Have you heard the acronyms ‘MBO’ and ‘OKR’ used in your workplace? Well, these terms are generally used in reference to human resources. MBOs and OKRs are used when businesses are attempting to measure the performance of their employees.
What does MBO mean?
MBO stands for Management by Objectives. It’s a goal-setting framework, and it was established in 1954. The founder of this method devised MBOs as a way of evaluating and enhancing employee performance over a period of time, and it became very popular with companies wanting to get the most out of their employees.
So how does it work? Well, if a company uses a Management by Objective approach, it sets objectives for each employee to meet. The employees’ performance is reviewed on annual basis with the purpose of determining the level of compensation (salary) they should receive. The review is conducted between the employee and his or her manager, and the results of that review are kept between them and senior managers. A good review (i.e. the goals were met) may result in a pay rise, a promotion or other benefits. A poor review might result in pay and job roles remaining the same, as well as extra goals and interventions being set.
What does OKR mean?
On the other hand, OKR stands for Objectives and Key Results. It’s also a goal-setting framework, but this type was established in the 1970s after people began to notice that MBOs had some shortcomings. It’s a method of evaluating employee performance, but with a very different purpose to MBOs.

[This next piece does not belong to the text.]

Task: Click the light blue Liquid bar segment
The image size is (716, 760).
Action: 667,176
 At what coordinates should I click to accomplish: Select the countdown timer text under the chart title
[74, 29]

Instead of using reviews to determine the salary an employee should receive, the primary aim of reviews is to increase operational efficiency. As a result, reviews are conducted on a quarterly or even monthly basis and, unlike MBOs, the results are shared across the company. Goals are set using SMART objectives, and whereas the MBO method demands to see 100% of objective met, OKRs expects to see 60% to 70% met. That’s because OKRs set harder objectives, and 100% achievement would indicate that employees are only operating within their comfort zones.
Here’s a helpful infographic if you’re still not quite sure you’ve understood what MBOs and OKRs are and what the difference is between them.
Which is better for businesses?
MBOs have been around for a very long time, and because it’s the ‘traditional’ method of setting objectives in an office environment, it’s the management style many businesses still use.
However, the OKR method is gradually being implemented instead, reflecting the reality of the business environment. While employees still hope for an increased salary every year, once-yearly performance reviews based on the MBO method can leave employees feeling despondent, unappreciated or overwhelmed with the need to meet 100% of objectives and demonstrate it in a short meeting.
As a result, the OKR method is preferred by many employees. It ensures that goals are actually attainable, and progress is measured much more regularly. This has the effect of making employees feel valued, supported, and driven by enhancing efficiency – things that contribute to a much happier working environment overall!
Businesses may continue to use the MBO method if they’re uncertain about trying something new, but don’t be surprised if you see more and more companies adopting the OKR method instead.